=== EXTRACTED RECORDS ===

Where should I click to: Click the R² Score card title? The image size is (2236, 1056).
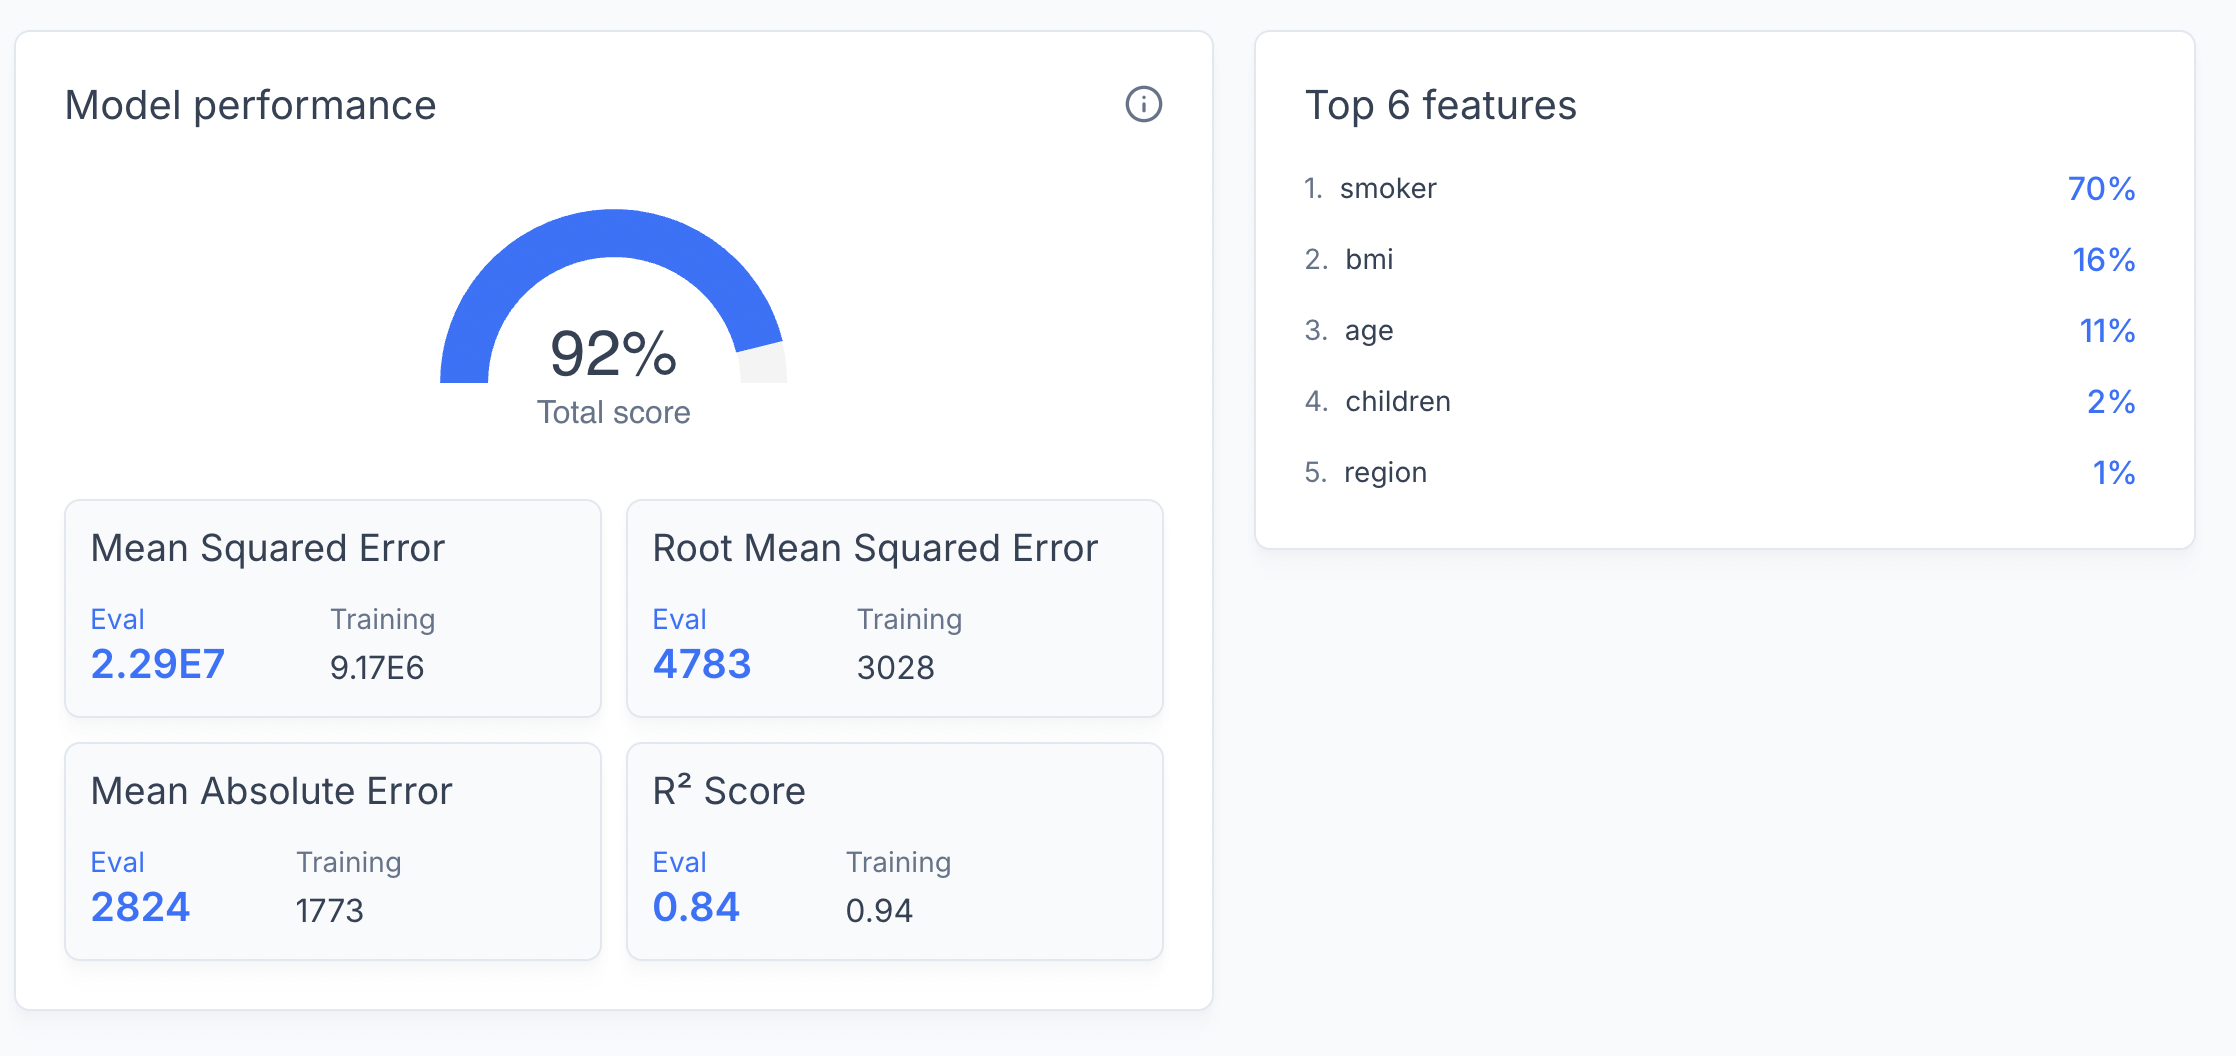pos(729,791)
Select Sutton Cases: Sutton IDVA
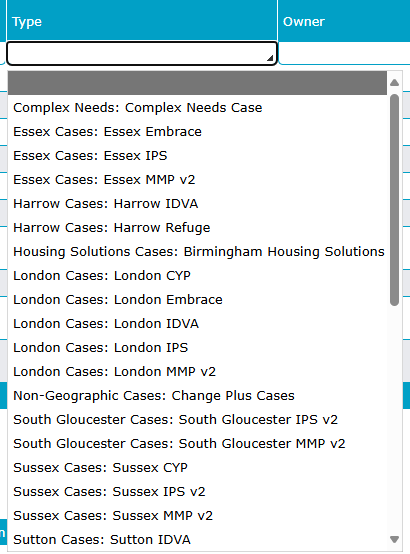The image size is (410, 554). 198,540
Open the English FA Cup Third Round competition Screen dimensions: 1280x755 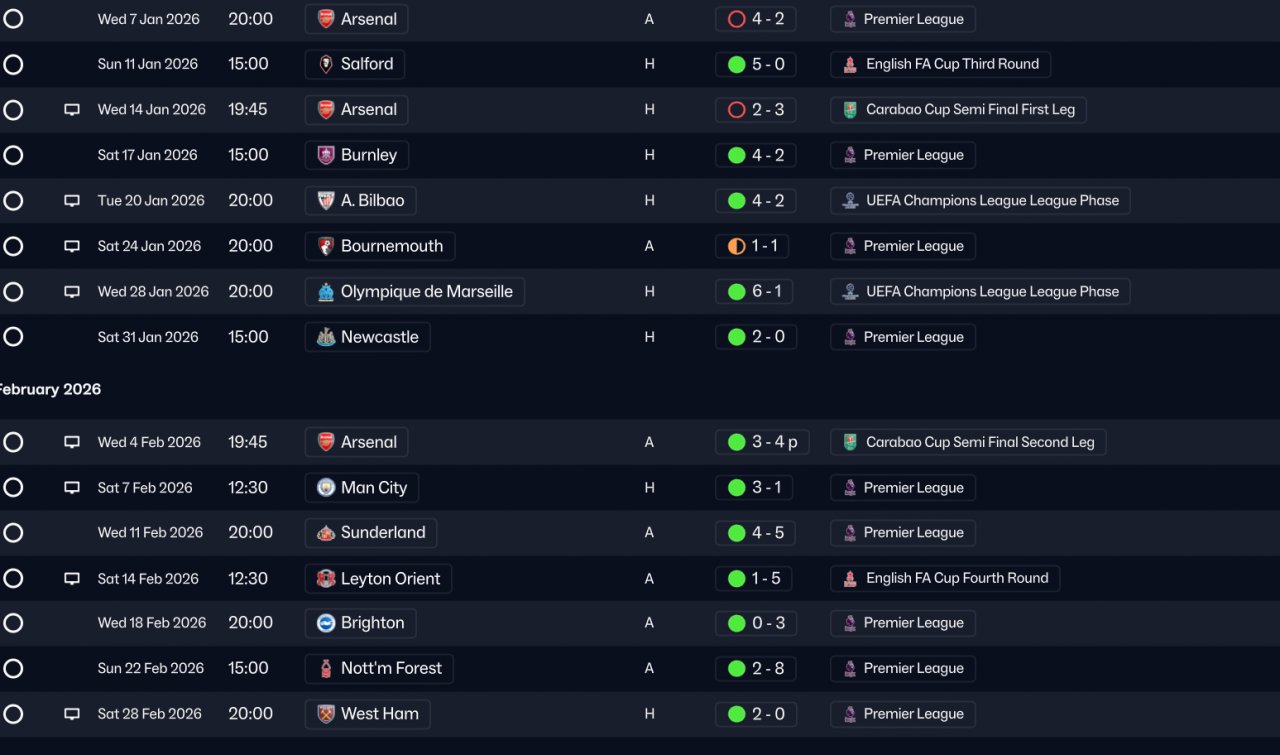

===
=== EXTRACTED RECORDS ===

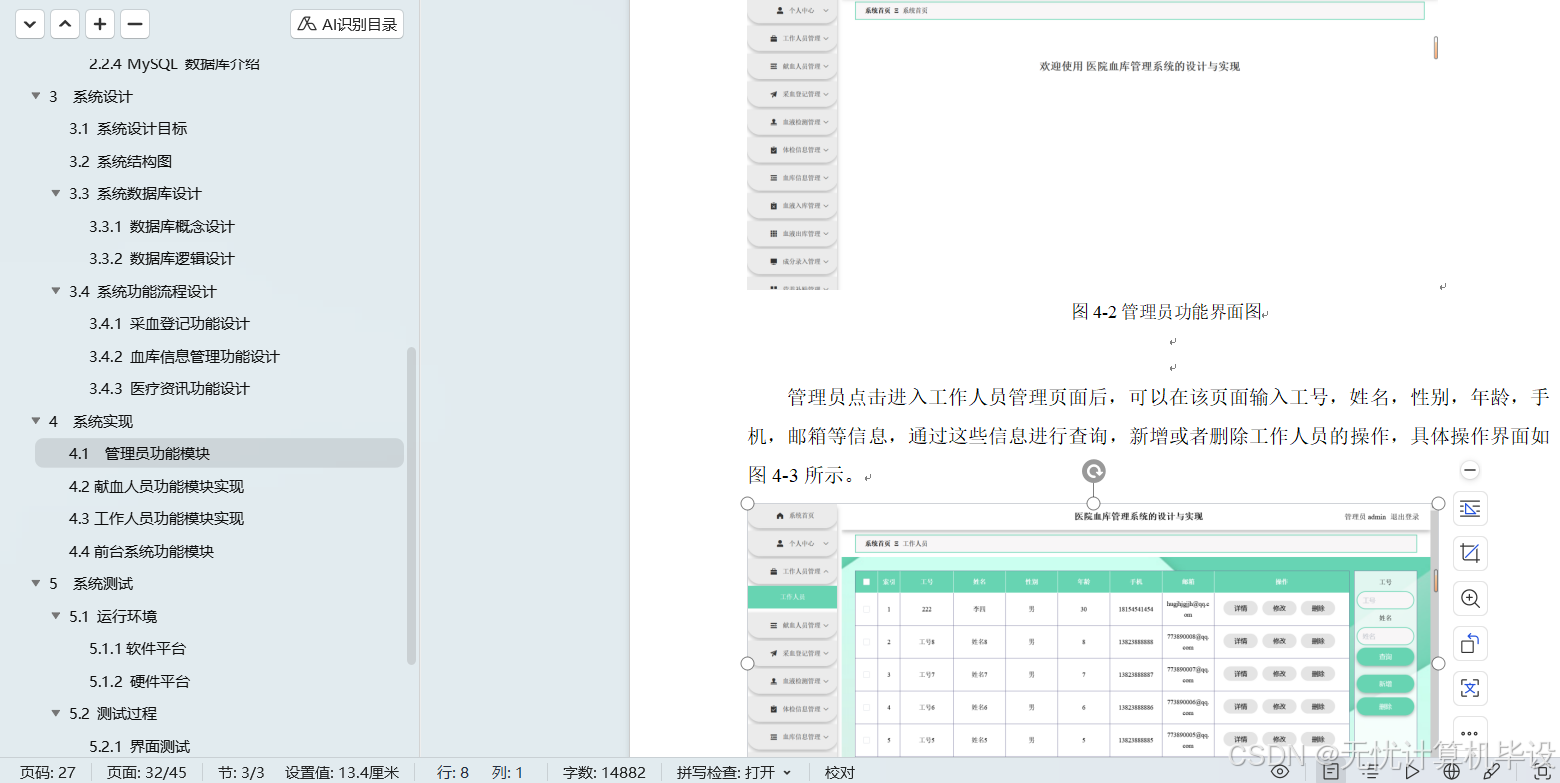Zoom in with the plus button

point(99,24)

===

▶ WHAT YOU SHOULD DO:
In the entries above, every line from the line with "Select Sutton Cases: Sutton IDVA" to the line with "Open the English" is to be printed exactly, with both ends included and pictures excluded.

▶ RESPONSE TO THE TASK:
Select Sutton Cases: Sutton IDVA
The image size is (410, 554). 198,540
Open the English FA Cup Third Round competition Screen dimensions: 1280x755 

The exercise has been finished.